▶ **Problem**: Stopping at the line that holds "[Sands] (342, 395)", repeat the lines below exactly, starting from the very first and including that final line.

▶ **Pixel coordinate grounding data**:
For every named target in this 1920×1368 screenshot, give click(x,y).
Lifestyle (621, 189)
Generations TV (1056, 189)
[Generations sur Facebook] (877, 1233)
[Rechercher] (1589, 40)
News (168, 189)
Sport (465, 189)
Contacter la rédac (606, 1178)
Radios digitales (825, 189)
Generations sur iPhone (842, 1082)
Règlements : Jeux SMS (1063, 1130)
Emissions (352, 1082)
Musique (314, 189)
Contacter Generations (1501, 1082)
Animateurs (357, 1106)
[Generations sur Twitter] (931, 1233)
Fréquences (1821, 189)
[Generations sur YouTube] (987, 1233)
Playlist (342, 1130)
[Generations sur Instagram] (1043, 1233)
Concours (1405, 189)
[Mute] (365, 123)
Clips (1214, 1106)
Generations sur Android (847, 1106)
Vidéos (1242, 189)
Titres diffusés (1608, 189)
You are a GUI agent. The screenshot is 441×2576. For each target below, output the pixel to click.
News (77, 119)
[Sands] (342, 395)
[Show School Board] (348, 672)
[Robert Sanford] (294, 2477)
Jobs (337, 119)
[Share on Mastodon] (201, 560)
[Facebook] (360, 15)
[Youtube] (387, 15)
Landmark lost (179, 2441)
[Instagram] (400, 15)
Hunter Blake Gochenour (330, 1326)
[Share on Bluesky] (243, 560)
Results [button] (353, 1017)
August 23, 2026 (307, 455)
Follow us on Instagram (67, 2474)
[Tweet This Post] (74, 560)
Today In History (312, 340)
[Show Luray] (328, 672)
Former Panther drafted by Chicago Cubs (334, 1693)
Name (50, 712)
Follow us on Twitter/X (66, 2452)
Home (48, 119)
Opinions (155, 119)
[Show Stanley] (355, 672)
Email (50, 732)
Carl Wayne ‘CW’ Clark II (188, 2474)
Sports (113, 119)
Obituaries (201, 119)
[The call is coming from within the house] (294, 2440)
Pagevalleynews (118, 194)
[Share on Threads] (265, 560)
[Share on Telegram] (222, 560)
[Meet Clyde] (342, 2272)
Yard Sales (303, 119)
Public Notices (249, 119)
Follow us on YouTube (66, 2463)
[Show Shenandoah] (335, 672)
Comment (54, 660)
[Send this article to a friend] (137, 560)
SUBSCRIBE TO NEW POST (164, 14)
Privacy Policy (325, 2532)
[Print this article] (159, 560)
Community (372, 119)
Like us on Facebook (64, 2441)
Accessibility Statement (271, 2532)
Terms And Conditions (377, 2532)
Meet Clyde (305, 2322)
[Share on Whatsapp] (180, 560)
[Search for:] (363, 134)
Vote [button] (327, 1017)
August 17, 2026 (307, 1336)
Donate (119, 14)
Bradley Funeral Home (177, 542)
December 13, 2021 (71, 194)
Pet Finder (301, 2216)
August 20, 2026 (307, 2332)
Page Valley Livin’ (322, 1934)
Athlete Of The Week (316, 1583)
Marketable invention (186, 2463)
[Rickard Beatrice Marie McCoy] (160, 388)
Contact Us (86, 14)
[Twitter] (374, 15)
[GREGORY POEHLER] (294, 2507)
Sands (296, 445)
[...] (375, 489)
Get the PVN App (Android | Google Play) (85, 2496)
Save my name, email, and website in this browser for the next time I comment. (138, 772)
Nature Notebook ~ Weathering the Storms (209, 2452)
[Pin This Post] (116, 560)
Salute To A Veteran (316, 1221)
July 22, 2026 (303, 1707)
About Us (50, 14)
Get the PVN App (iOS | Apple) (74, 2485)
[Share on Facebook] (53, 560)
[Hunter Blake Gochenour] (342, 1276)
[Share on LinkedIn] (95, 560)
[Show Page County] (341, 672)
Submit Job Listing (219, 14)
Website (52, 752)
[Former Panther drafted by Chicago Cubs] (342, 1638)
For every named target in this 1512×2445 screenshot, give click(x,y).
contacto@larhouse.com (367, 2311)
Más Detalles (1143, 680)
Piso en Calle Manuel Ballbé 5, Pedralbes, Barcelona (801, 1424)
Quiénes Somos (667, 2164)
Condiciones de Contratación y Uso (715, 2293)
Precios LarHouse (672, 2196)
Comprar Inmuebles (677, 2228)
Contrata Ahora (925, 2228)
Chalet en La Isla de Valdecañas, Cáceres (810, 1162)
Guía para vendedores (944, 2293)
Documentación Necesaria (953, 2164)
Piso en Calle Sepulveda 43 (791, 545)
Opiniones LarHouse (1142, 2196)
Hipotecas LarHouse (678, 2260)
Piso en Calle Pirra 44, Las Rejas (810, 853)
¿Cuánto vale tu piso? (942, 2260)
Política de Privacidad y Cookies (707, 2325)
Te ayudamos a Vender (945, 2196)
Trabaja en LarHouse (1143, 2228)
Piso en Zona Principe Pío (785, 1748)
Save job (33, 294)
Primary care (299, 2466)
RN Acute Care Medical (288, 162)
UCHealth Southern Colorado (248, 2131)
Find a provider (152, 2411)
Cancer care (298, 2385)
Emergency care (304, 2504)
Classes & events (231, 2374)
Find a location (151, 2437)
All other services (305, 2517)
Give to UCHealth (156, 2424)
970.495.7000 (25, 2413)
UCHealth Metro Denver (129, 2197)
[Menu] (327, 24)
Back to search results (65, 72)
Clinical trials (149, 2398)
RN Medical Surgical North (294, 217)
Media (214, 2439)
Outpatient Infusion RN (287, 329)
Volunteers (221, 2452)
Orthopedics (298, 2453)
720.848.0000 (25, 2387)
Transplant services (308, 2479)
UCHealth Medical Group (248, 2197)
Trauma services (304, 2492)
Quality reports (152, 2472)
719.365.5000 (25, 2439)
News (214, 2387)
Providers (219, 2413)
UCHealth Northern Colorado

▶ **Response box**:
For every named target in this 1920×1368 screenshot, give click(x,y).
Lifestyle (621, 189)
Generations TV (1056, 189)
[Generations sur Facebook] (877, 1233)
[Rechercher] (1589, 40)
News (168, 189)
Sport (465, 189)
Contacter la rédac (606, 1178)
Radios digitales (825, 189)
Generations sur iPhone (842, 1082)
Règlements : Jeux SMS (1063, 1130)
Emissions (352, 1082)
Musique (314, 189)
Contacter Generations (1501, 1082)
Animateurs (357, 1106)
[Generations sur Twitter] (931, 1233)
Fréquences (1821, 189)
[Generations sur YouTube] (987, 1233)
Playlist (342, 1130)
[Generations sur Instagram] (1043, 1233)
Concours (1405, 189)
[Mute] (365, 123)
Clips (1214, 1106)
Generations sur Android (847, 1106)
Vidéos (1242, 189)
Titres diffusés (1608, 189)
You are a GUI agent. The screenshot is 441×2576. For each target below, output the pixel to click.
News (77, 119)
[Sands] (342, 395)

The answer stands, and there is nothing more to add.